For function \( f(x) = \frac{1}{x+2} \), the denominator \( x+2 \) cannot be zero, because division by zero is undefined. Therefore, the domain of \( f(x) \) includes all real numbers except \( x = -2 \).

The function \( g(x) = x^2 + x - 2 \) is a quadratic function, which is defined for all real numbers. However, when combining \( f(x) \) and \( g(x) \) through operations such as addition, subtraction, multiplication, or division, the resultant domain needs to consider the restrictions of each operation. When multiplying or dividing, additional restrictions might emerge if the result simplifies further. Always pay attention to these nuances.

When you add or subtract two functions, you're essentially creating a new function. The sum \( (f+g)(x) = f(x) + g(x) \) and the difference \( (f-g)(x) = f(x) - g(x) \) are defined at every point within the intersection of the domains of \( f(x) \) and \( g(x) \).

For our specific functions, let's add and subtract them:

• Sum: \( (f+g)(x) = \frac{1}{x+2} + (x^2 + x - 2) \).
• Difference: \( (f-g)(x) = \frac{1}{x+2} - (x^2 + x - 2) \).

The domain for both operations excludes \( x = -2 \) because, for \( f(x) = \frac{1}{x+2} \), it implies division by zero. So, the domain is all real numbers except \( x = -2 \), making sure each function component has a valid outcome.

The product and quotient of functions involve multiplying and dividing functions, which can introduce additional domain restrictions due to the nature of multiplication and division.

For the product, you multiply the expressions for \( f(x) \) and \( g(x) \):

• Product: \( (fg)(x) = \frac{1}{x+2} \times (x^2 + x - 2) = \frac{x^2 + x - 2}{x+2} \).

The domain here is the same as that of \( f(x) \), excluding \( x = -2 \). As the operation involves division by \( x+2 \), the term in the denominator cannot equal zero.

The quotient operation involves dividing one function by another:

• Quotient: \( (f/g)(x) = \frac{\frac{1}{x+2}}{x^2 + x - 2} = \frac{1}{(x+2)(x^2 + x - 2)} \).
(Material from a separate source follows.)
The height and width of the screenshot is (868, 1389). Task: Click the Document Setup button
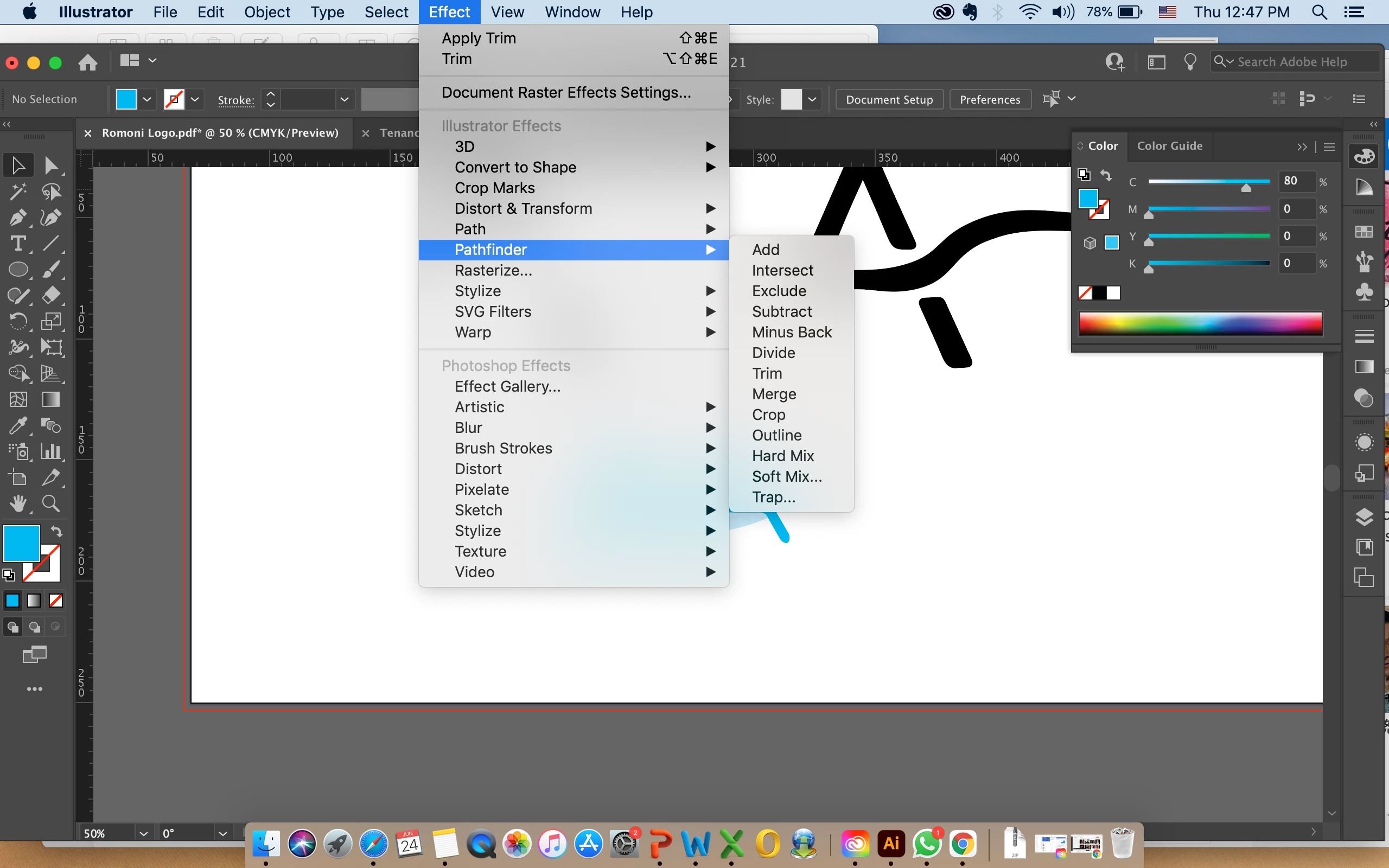click(x=889, y=99)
For the quotient \( (f/g)(x) \), the domain is further restricted by ensuring the denominator is not zero. This means not only can \( x = -2 \) make the function undefined, but also the roots of \( x^2 + x - 2 \), calculated as solving for zero in the quadratic equation, need to be considered. Upon solving, you find additional restrictions such as \( x = 1 \). Thus, the domain is all real numbers except \( x = -2 \) and \( x = 1 \), where the function does not exist.